Executive Director of the Solidaire Network
Rajasvini Bhansali is the Executive Director of the Solidaire Network. In a wide-ranging international career devoted to social, ecological, and economic justice, she previously served as Executive Director Thousand Currents for 9 years where she was credited with helping launch a collaborative climate justice fund, an innovative impact investment fund and grow the organization’s award winning grantmaking and partnership practices with social movements in Africa, Asia and Latin America. She has led a national social enterprise focused on youth development; managed a publictelecommunications infrastructure fund addressing digital divide issues in Texas; and worked as a researcher, planner, policy analyst and strategy consultant for large public sector entities. Vini also worked alongside community leaders as a capacity builder for youth polytechnics in rural Kenya for over two years, an experience she credits as motivating her to work to transform U.S. based philanthropy.

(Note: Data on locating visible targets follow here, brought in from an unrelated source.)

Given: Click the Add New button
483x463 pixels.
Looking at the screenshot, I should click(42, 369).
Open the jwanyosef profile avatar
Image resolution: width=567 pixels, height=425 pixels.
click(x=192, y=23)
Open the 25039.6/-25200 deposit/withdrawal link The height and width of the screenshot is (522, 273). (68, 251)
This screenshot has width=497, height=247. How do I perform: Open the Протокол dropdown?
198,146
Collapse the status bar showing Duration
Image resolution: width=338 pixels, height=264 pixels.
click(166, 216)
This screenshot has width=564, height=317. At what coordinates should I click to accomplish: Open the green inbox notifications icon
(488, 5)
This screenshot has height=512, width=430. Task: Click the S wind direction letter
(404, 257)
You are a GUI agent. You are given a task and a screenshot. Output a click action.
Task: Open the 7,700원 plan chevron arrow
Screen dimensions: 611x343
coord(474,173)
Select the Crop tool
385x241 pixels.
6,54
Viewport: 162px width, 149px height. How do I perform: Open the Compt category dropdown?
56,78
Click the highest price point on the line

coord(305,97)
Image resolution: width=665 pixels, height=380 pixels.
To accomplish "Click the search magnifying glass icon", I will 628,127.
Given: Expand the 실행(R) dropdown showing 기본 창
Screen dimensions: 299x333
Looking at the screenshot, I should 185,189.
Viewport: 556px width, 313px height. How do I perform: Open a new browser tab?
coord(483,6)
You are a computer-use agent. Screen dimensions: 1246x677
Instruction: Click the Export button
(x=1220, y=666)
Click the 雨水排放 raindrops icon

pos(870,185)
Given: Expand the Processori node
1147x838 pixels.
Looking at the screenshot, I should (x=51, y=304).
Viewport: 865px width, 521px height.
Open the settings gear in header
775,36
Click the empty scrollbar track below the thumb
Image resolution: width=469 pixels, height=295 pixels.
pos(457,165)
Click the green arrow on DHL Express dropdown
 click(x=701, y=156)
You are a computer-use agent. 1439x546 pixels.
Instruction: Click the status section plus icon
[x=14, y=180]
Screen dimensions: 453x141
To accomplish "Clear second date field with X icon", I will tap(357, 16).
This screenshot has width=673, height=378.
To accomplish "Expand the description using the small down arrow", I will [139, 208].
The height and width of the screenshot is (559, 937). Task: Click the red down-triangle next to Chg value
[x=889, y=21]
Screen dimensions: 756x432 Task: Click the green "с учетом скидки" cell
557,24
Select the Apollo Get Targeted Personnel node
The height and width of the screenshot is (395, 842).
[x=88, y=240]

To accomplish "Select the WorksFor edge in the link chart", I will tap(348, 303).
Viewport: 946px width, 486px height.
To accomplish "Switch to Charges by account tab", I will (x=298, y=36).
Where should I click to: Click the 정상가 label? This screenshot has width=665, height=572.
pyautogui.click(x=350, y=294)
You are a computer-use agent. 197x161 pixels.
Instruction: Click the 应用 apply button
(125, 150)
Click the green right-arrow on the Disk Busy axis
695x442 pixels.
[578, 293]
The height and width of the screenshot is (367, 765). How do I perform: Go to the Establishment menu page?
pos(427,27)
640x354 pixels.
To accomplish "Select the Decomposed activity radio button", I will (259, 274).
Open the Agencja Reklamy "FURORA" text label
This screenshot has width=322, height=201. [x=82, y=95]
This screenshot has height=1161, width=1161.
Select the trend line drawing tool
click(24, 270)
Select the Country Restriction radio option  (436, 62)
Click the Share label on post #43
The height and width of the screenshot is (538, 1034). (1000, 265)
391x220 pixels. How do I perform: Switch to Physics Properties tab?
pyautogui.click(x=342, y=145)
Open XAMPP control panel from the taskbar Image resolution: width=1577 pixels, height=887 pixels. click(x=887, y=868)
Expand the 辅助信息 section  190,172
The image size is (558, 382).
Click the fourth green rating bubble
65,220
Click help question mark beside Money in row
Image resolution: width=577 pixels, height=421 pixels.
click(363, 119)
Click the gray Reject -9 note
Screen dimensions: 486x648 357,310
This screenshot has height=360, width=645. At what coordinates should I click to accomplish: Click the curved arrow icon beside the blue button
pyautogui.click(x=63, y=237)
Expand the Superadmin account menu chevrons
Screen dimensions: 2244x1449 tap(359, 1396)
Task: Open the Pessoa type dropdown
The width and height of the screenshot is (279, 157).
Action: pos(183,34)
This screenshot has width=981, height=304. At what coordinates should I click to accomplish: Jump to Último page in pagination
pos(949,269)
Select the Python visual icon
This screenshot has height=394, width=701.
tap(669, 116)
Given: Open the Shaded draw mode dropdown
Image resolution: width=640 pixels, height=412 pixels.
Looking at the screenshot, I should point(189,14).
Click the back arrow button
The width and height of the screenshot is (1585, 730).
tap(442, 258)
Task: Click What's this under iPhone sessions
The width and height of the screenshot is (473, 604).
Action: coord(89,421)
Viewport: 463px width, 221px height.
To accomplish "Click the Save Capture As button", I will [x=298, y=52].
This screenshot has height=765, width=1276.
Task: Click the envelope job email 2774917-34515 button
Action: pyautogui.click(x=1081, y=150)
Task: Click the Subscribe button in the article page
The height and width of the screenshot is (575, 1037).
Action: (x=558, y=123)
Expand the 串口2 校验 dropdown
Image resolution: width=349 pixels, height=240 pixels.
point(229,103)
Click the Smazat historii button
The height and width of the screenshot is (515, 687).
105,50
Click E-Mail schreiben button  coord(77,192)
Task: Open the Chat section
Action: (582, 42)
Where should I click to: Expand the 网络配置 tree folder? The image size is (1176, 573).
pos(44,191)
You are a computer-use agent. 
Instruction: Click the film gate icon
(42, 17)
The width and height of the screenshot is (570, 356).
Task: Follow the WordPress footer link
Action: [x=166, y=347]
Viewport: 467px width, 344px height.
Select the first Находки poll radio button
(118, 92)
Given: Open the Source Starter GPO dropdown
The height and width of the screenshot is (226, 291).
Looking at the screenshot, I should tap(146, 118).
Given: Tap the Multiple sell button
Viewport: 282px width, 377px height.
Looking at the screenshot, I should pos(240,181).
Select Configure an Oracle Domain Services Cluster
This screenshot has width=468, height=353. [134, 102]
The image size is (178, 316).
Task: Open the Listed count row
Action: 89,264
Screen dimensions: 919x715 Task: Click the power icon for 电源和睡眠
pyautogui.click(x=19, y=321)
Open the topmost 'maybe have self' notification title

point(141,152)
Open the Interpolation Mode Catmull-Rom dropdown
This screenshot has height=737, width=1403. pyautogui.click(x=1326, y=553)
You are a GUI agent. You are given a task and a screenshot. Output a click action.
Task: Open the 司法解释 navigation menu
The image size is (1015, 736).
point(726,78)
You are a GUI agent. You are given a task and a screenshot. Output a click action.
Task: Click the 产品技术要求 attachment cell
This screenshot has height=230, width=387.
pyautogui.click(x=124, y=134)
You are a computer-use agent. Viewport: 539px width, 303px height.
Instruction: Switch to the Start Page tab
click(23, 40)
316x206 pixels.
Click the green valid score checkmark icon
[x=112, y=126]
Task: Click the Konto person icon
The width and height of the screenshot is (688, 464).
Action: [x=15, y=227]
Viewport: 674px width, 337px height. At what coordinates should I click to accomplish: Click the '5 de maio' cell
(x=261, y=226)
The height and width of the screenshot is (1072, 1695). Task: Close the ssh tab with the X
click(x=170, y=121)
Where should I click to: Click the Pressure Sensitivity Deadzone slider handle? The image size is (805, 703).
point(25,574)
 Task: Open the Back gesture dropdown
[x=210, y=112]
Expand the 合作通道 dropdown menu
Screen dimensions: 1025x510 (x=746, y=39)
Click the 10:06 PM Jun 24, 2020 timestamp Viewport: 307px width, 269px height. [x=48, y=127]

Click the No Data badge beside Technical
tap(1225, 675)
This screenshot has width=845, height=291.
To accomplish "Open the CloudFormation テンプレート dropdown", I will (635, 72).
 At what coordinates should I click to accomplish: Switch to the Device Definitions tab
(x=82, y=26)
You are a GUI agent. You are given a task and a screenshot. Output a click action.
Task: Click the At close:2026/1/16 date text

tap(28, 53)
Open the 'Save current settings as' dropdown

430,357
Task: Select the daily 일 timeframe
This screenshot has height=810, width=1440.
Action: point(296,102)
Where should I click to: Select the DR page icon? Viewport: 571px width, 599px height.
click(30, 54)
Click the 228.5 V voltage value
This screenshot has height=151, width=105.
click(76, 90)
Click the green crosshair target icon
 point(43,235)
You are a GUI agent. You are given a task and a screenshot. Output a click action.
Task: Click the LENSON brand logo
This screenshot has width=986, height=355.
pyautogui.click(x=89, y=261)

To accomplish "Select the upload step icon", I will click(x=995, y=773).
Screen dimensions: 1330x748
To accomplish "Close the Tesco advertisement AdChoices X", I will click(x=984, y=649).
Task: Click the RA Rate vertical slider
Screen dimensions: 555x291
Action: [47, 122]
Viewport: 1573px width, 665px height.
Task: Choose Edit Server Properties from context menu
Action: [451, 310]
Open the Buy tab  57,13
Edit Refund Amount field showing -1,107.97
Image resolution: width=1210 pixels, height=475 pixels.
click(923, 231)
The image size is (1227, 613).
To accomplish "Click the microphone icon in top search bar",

Born and raised in India, Vini earned a Master’s in Public Affairs with a focus on technology and telecommunications policy from the LBJ School of Public Affairs at the University of Texas at Austin and a Bachelor′s in Astrophysics and Interdisciplinary Studies in Humanities & Social Sciences from UC Berkeley . In 2015, Vini was honored with a Leaders in Action award by Asian Americans/Pacific Islanders in Philanthropy (AAPIP) , and she was a Social Entrepreneurship (SEERS) fellow at Stanford University in 2016.